EXERCISE. Start with the line that holds "How do I perform: Open". Please copy it and each remaining line below exactly, leaving pictures out.

========

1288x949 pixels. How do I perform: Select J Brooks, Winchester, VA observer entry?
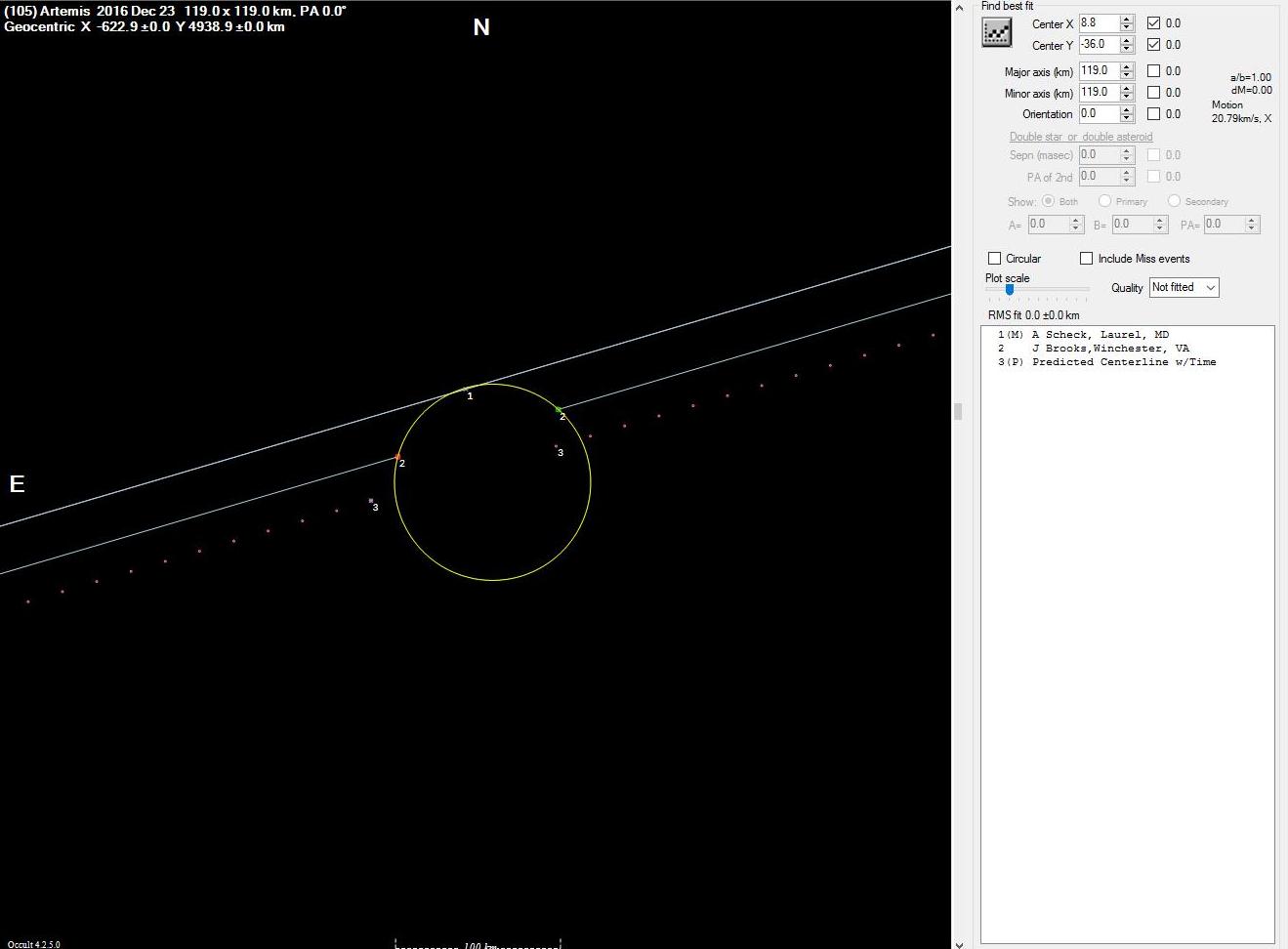1109,349
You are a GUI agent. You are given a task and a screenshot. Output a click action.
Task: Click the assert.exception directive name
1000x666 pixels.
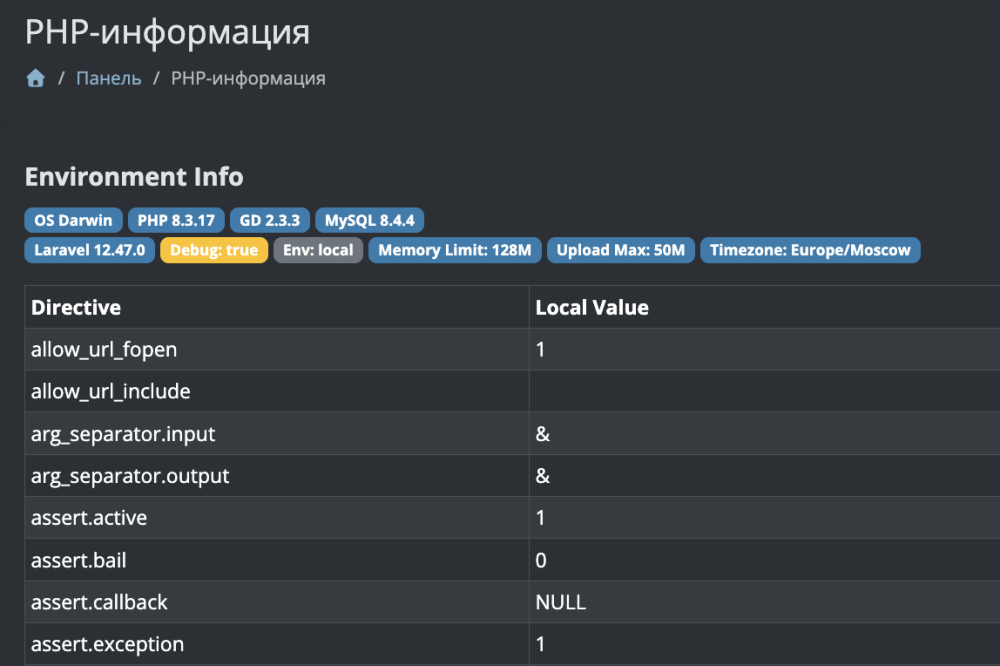[x=107, y=644]
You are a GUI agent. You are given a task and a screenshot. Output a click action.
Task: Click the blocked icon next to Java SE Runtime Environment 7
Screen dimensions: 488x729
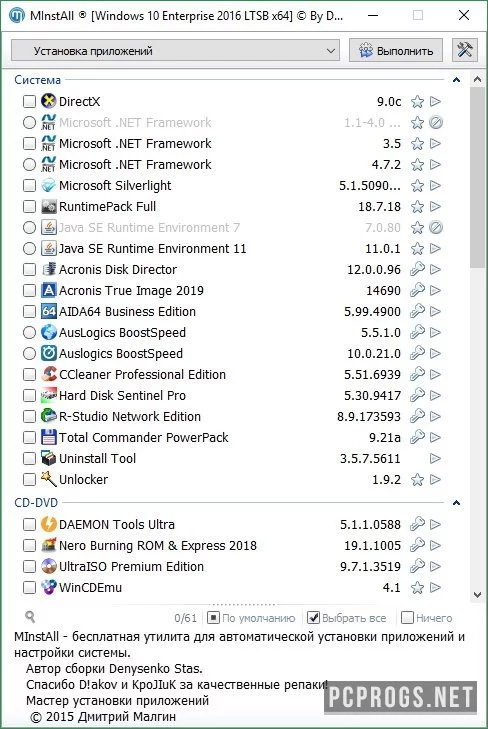tap(436, 227)
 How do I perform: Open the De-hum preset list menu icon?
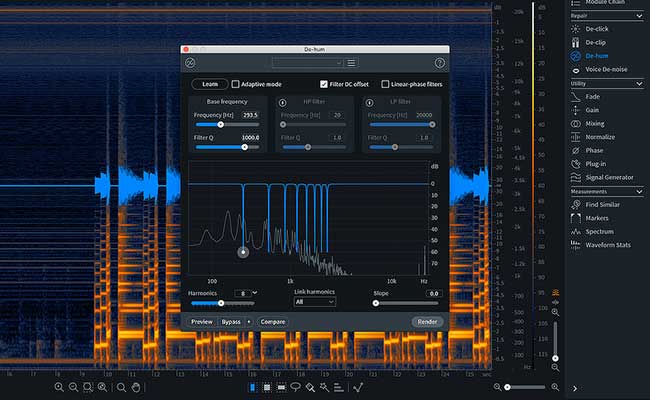point(351,63)
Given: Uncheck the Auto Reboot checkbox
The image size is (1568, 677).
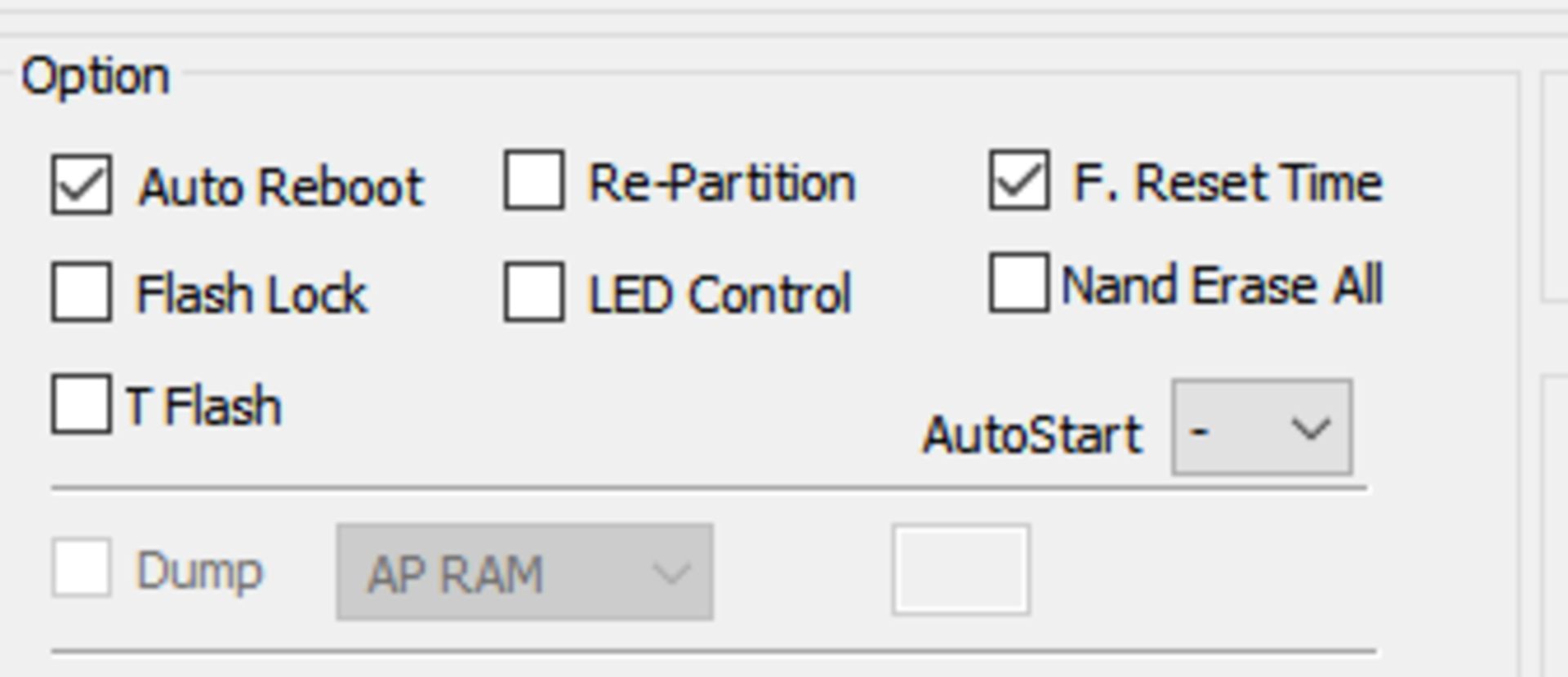Looking at the screenshot, I should pos(82,185).
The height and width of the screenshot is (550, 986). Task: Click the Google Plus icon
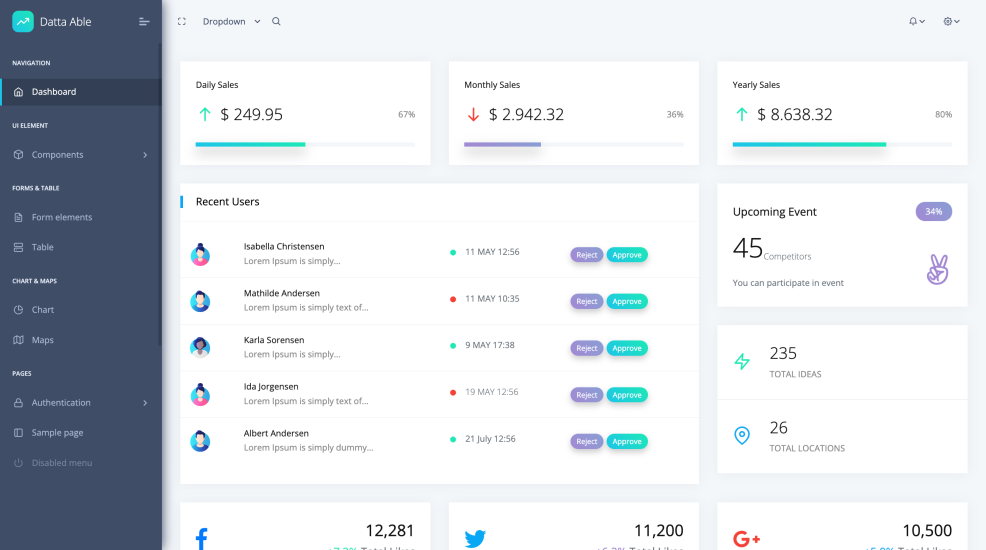pos(746,539)
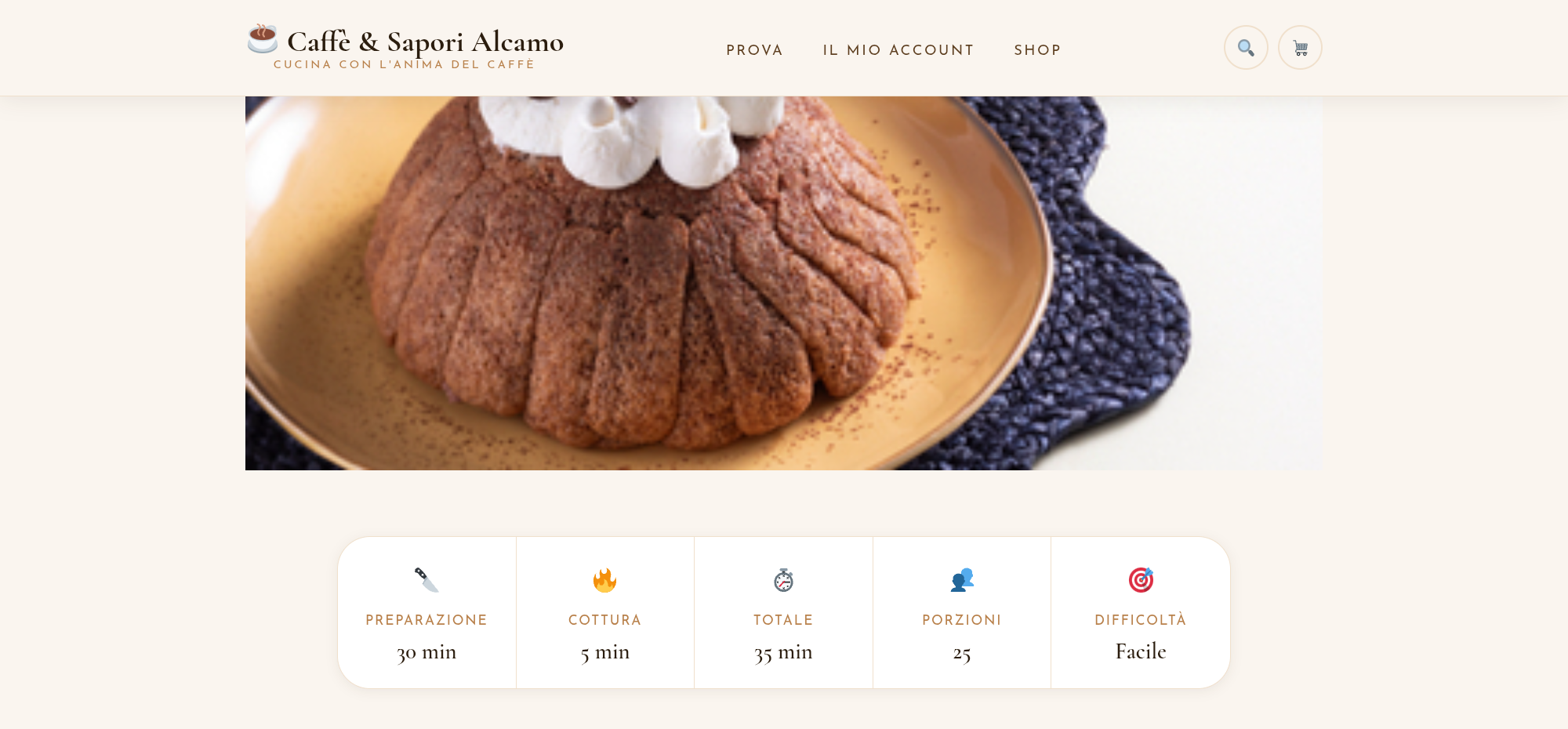The image size is (1568, 729).
Task: Open the search magnifier icon
Action: point(1246,48)
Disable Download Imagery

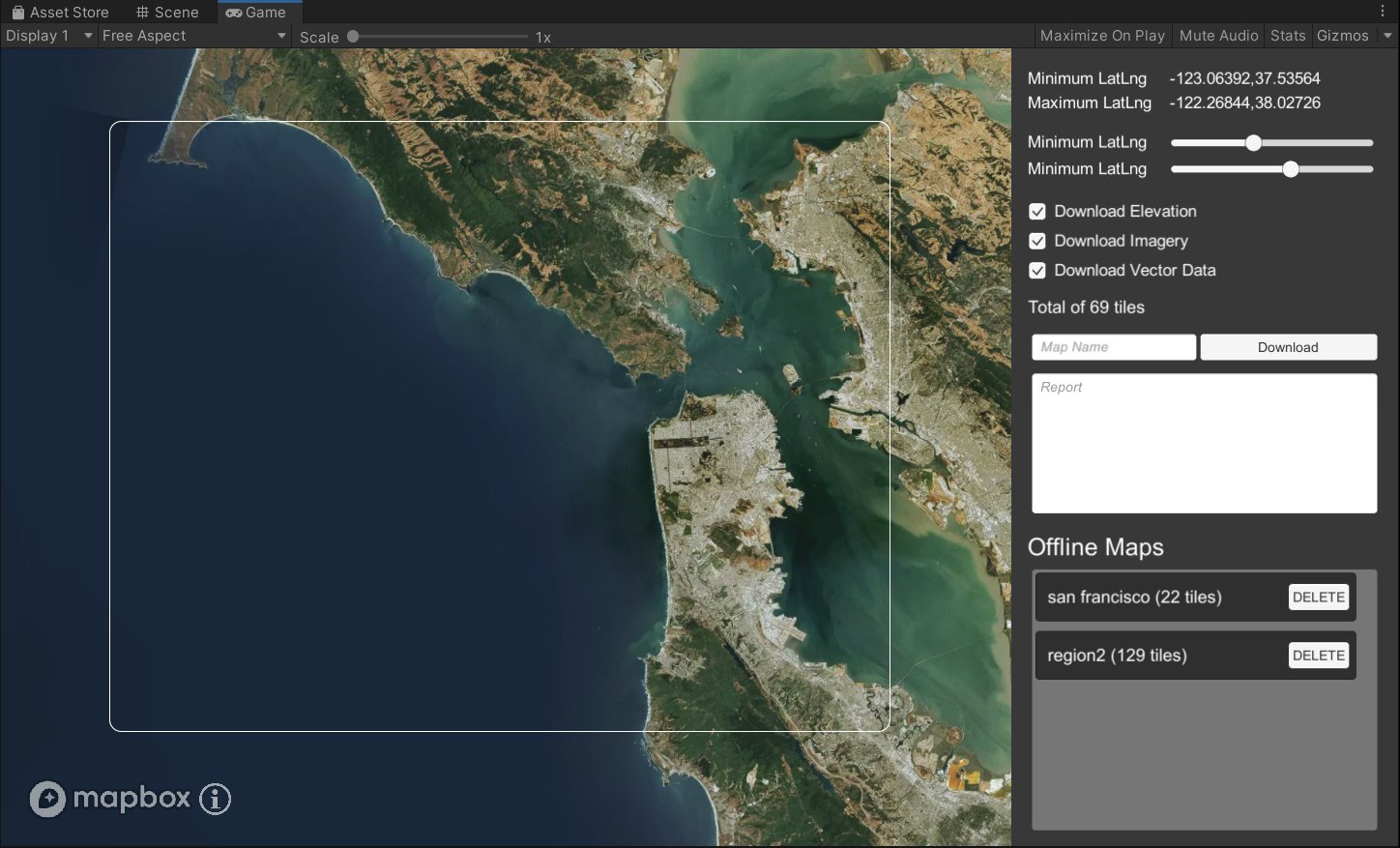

========

OUTPUT FOR THIS EXERCISE.
 How do I perform: Open the De-hum preset list menu icon?
point(351,63)
Given: Uncheck the Auto Reboot checkbox
The image size is (1568, 677).
Looking at the screenshot, I should pos(82,185).
The height and width of the screenshot is (550, 986). Task: Click the Google Plus icon
pos(746,539)
The image size is (1568, 729).
Task: Open the search magnifier icon
Action: point(1246,48)
Disable Download Imagery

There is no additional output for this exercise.